Through self-study/svadhyaya, I have realized a very significant and ironic life lesson: by turning my thoughts inward via meditation and contemplation - I can see better beyond these trivial attachments of the ego (material possessions, competition and the need to control) and see beyond my personal scope to view of the larger interplay of life that I am a part of. As your mind becomes harmonized through Yoga practices, you begin to see the Atman in all beings and all beings in your Self; you see the same Self everywhere and in everything (Gita 6:29). There is a grander working of life, people, events - a whole universe - out there that does not revolve around my opinions, problems and attachments, and will continue to exist and operate in the absence of these concerns.
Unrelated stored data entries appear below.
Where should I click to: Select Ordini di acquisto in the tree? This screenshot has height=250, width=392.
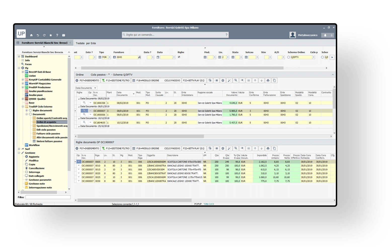(46, 122)
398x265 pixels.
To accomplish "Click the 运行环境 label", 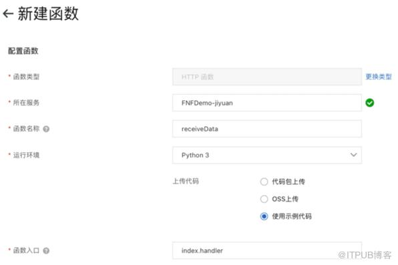I will point(26,155).
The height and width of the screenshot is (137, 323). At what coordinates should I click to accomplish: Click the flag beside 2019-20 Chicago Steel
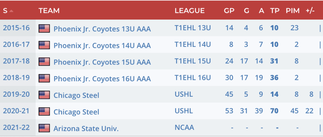44,95
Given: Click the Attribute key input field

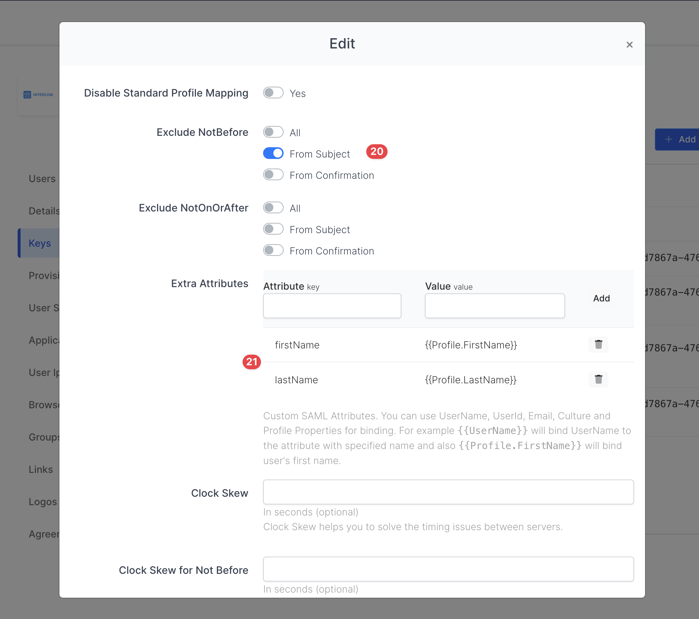Looking at the screenshot, I should click(332, 306).
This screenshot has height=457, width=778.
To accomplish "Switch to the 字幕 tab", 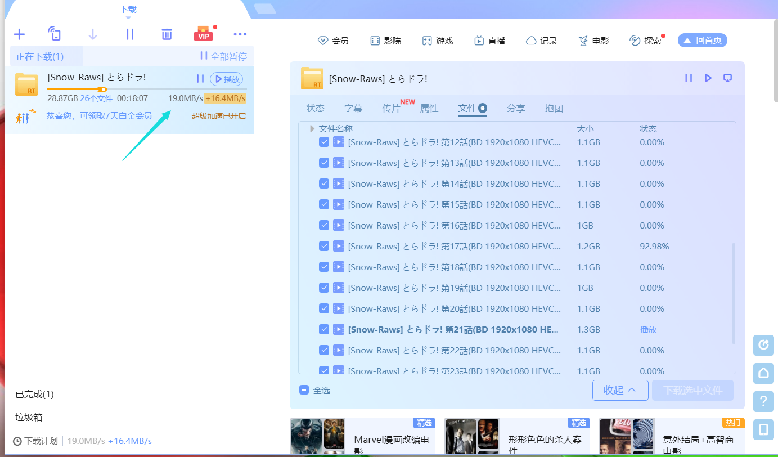I will (353, 109).
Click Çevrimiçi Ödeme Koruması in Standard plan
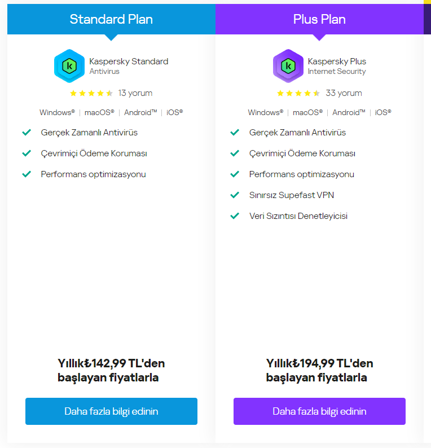Image resolution: width=431 pixels, height=448 pixels. (94, 153)
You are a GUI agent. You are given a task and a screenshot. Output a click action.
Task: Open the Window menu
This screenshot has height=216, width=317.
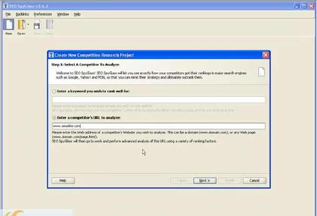click(x=63, y=14)
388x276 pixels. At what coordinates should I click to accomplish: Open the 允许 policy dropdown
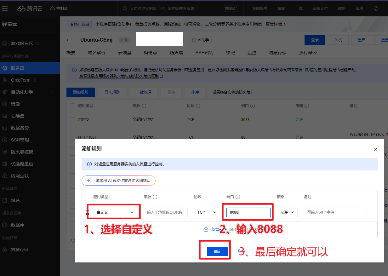coord(287,212)
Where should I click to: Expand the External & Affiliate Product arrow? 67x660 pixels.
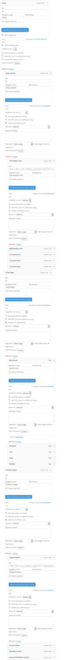[54, 657]
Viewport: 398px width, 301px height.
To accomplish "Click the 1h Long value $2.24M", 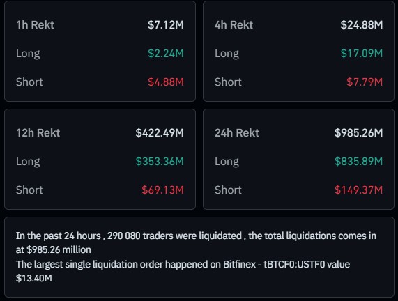I will 166,53.
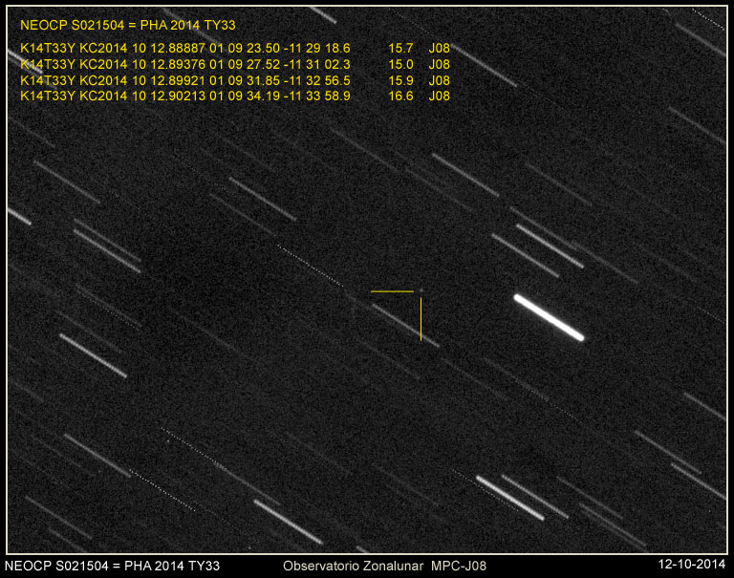734x578 pixels.
Task: Click the footer caption NEOCP S021504 text
Action: [x=113, y=566]
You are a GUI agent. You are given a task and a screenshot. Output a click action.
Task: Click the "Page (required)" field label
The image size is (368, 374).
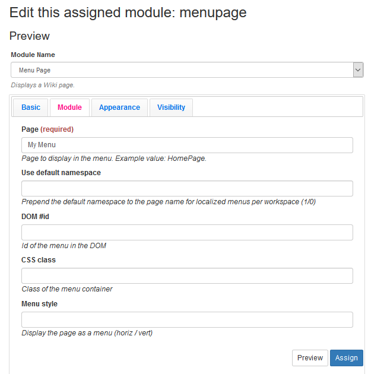click(x=47, y=129)
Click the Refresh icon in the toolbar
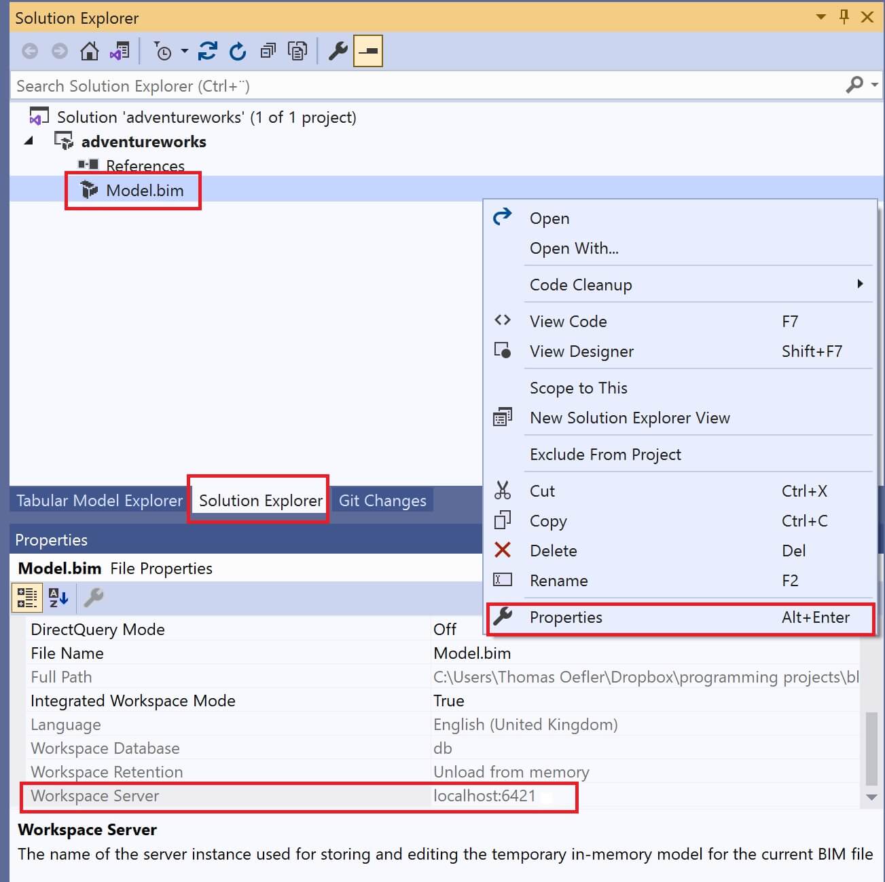 point(238,51)
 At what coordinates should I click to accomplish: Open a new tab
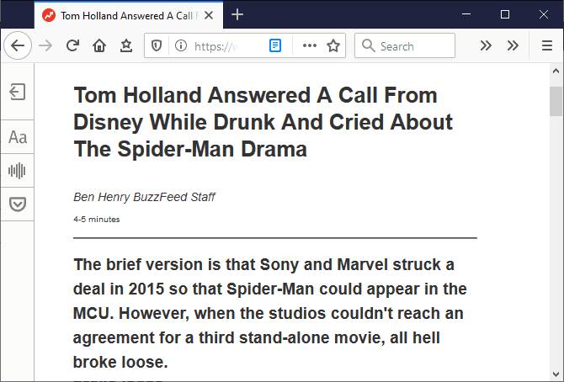238,15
Samprajnata samadhi (discerning contemplation) is accompanied by reasoning, reflecting, rejoicing and pure I am-ness (Sutra 1:17). This particular svadhyaya inevitably led to my experience of Isvara Pranidhana, surrender, that was once a formidable obstacle due to my attachments and refusal to surrender my need to control.

 

Once I could look inward, I could look outward with openness, tolerance, curiosity and awe. When you have your mind well trained so it rests solely in Atman (the Self), without wanting anything, then you are established in Yoga (union with God) (Gita 6:18). In finding my Self, and surrendering, I found my true essence of yoga: union with God - exactly what yoga had intended for me.